### [TASK DESCRIPTION]
An exact copy of the entries is required, with every image omitted.
***
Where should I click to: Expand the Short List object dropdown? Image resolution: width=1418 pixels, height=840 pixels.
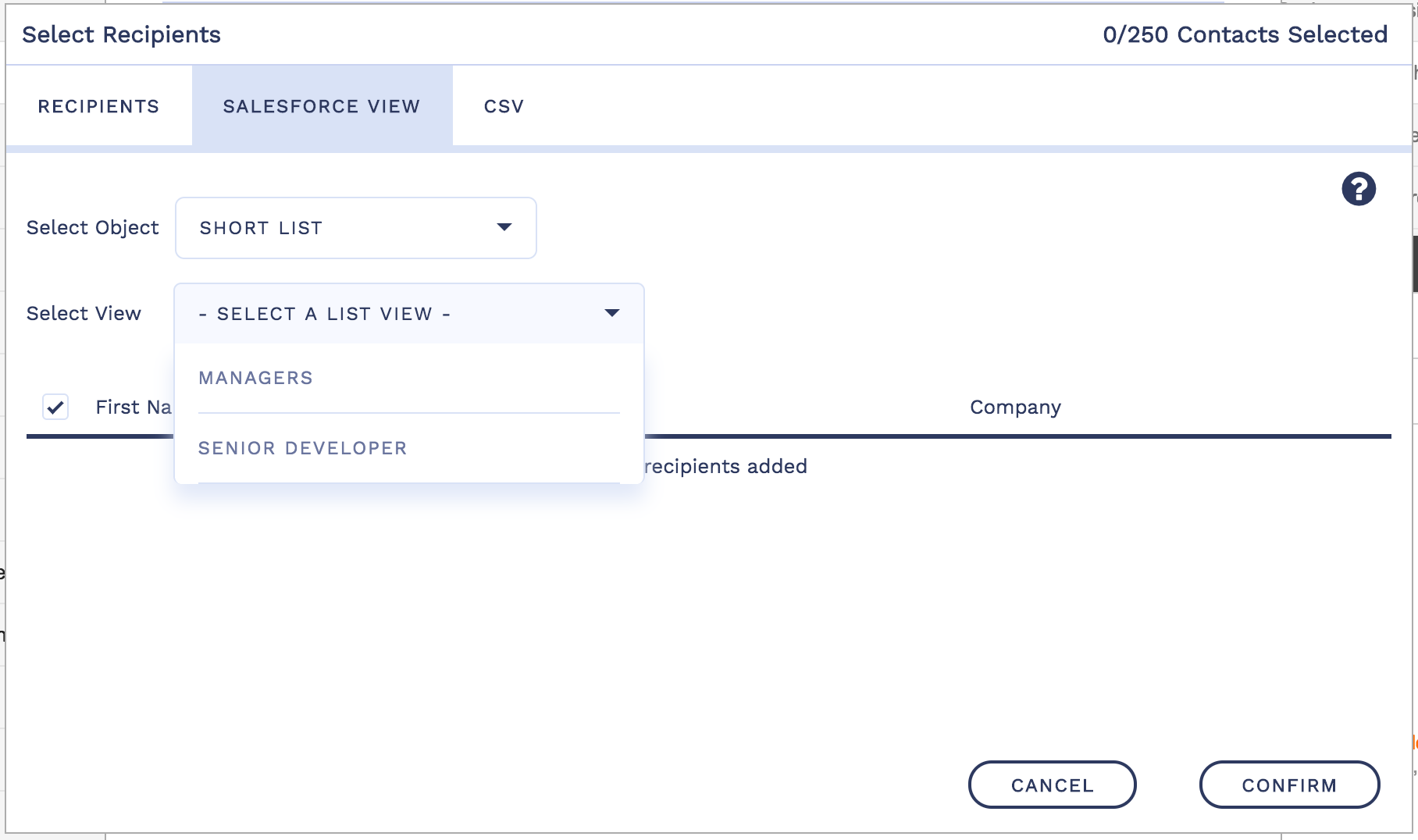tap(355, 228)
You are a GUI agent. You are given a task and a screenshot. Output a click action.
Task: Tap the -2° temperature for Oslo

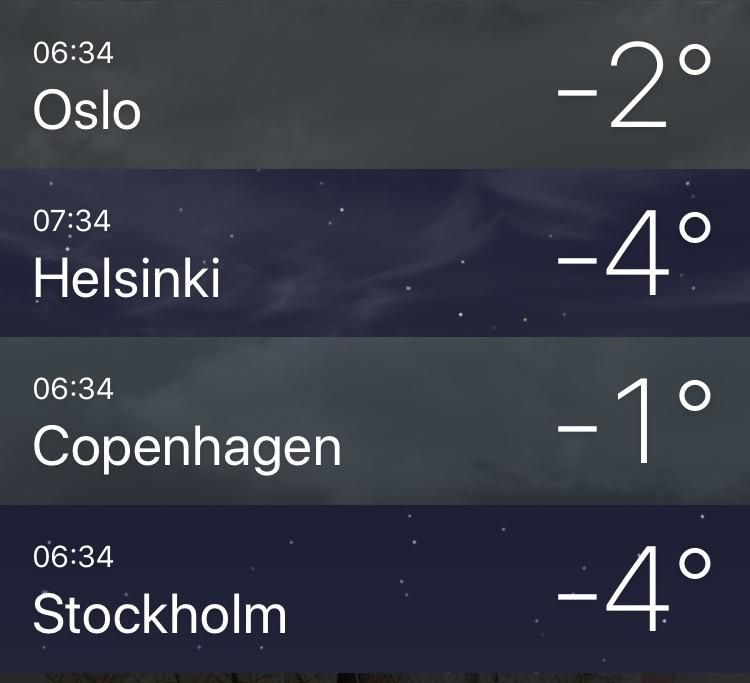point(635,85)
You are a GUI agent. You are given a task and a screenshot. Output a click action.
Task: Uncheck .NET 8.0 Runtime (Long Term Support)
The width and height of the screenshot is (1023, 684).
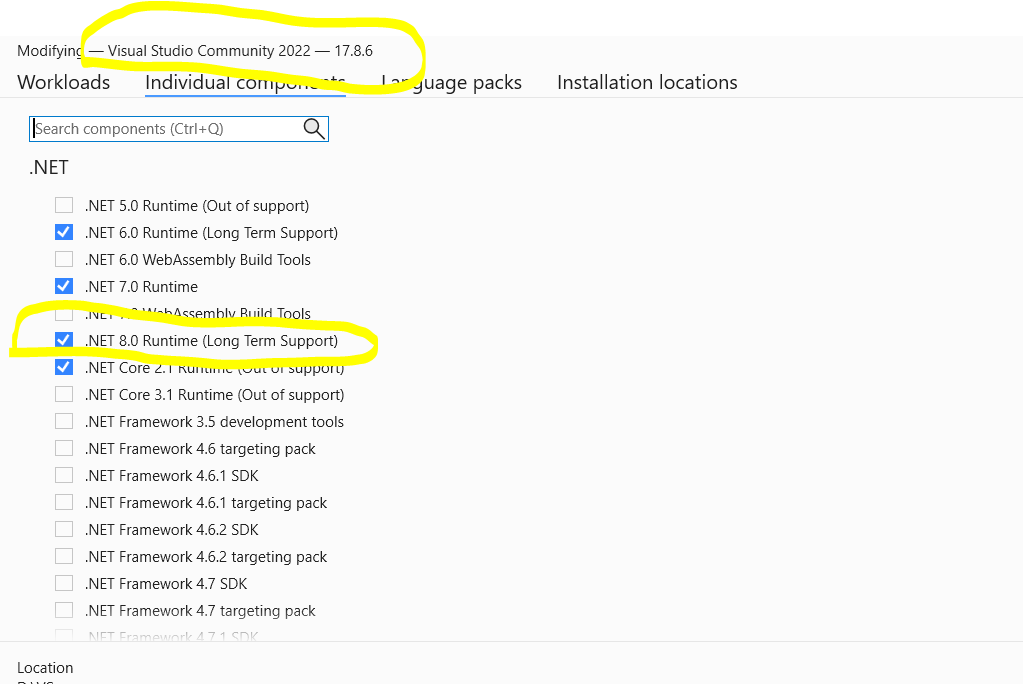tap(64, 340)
***
### [WRITTEN SOLUTION]
Where should I click to: Expand the Short List object dropdown? Image resolution: width=1418 pixels, height=840 pixels.
tap(355, 228)
You are a GUI agent. You are given a task and a screenshot. Output a click action.
Task: Tap the -2° temperature for Oslo

point(635,85)
You are a GUI agent. You are given a task and a screenshot. Output a click action.
Task: Uncheck .NET 8.0 Runtime (Long Term Support)
The width and height of the screenshot is (1023, 684).
tap(64, 340)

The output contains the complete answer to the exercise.